Each of the above allows for the “business” of school to continue. However, do not forget the other components of a great education: relationships, engagement, fun, and cultivation of curiosity.

  • Use communication tools (such as video conferencing) to gather each day, even if students work independently or in small groups. For example, advisory groups and morning meetings can and should be continued.
  • Implement fun applications (such as Kaboot!, GoNoodle, or Prodigy) to help teachers engage with students in ways that are taken for granted when in the classroom. Have each teacher identify and share widely available applications they may already use that can help maintain engagement and a sense of community.
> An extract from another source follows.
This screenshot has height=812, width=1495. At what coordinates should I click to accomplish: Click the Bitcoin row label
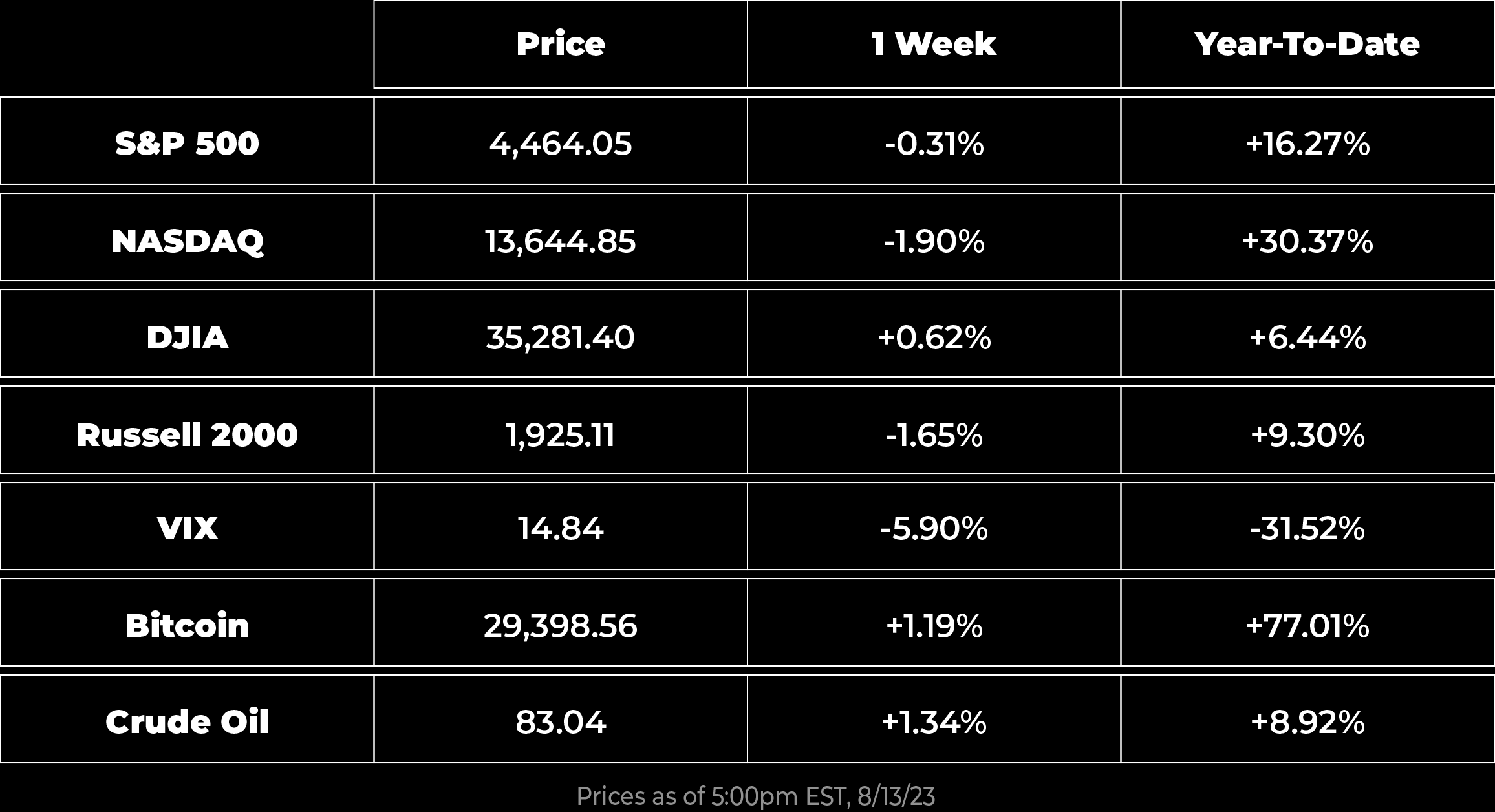187,626
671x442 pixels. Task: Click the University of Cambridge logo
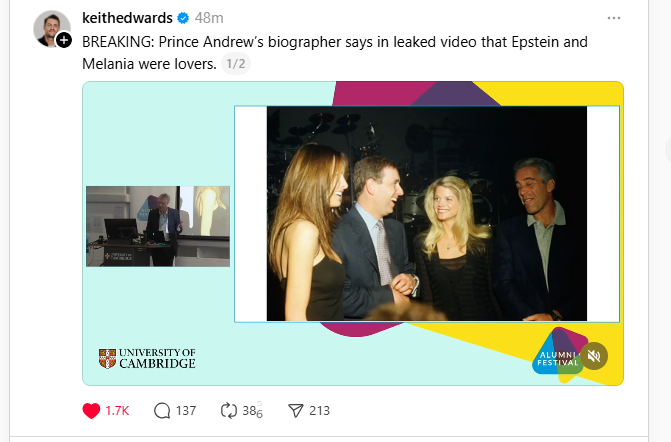[147, 359]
  • Encourage individual passions by allowing students to use this time to learn something they’re interested in. Have them share this information with their classmates. For example, students might learn to play the guitar, code, or master the basics of a new language.
  • Create a schedule to maintain a sense of structure. Organization and routine can help keep focus in what could be a highly emotional and chaotic time for faculty, staff, and students. If you move to a remote schedule, it’s important to build in time for meetings, independent work, individual conferences, and physical movement for students and teachers. Do not simply transfer your current schedule, as it won’t provide the flexibility you need. Consider time restraints like trips to healthcare providers or if a family has an insufficient number of devices (for example, think about a teacher in your school who has two children—they will need three devices to access “school” at the same time). We’ve provided a sample schedule for middle and uppers school here.
  • Assure continued access to support. During work and conference time, there must be opportunities for teachers and students to speak one-on-one or in small groups to check in, answer questions, and provide general support. However, perhaps now more than ever, students may also need access to emotional support. It is advisable to make time for the advisory program, one version of which is outlined in the sample schedule. In addition, it is advisable to have counseling staff available during portions of the day to help students talk through issues.
  • Access to tech support. There will inevitably be technology bumps in the road. Students and teachers need to have means to get those issues fixed.

Remain prepared, informed, and in continual communication with local and government organizations to do what’s best for your school and your students during this time.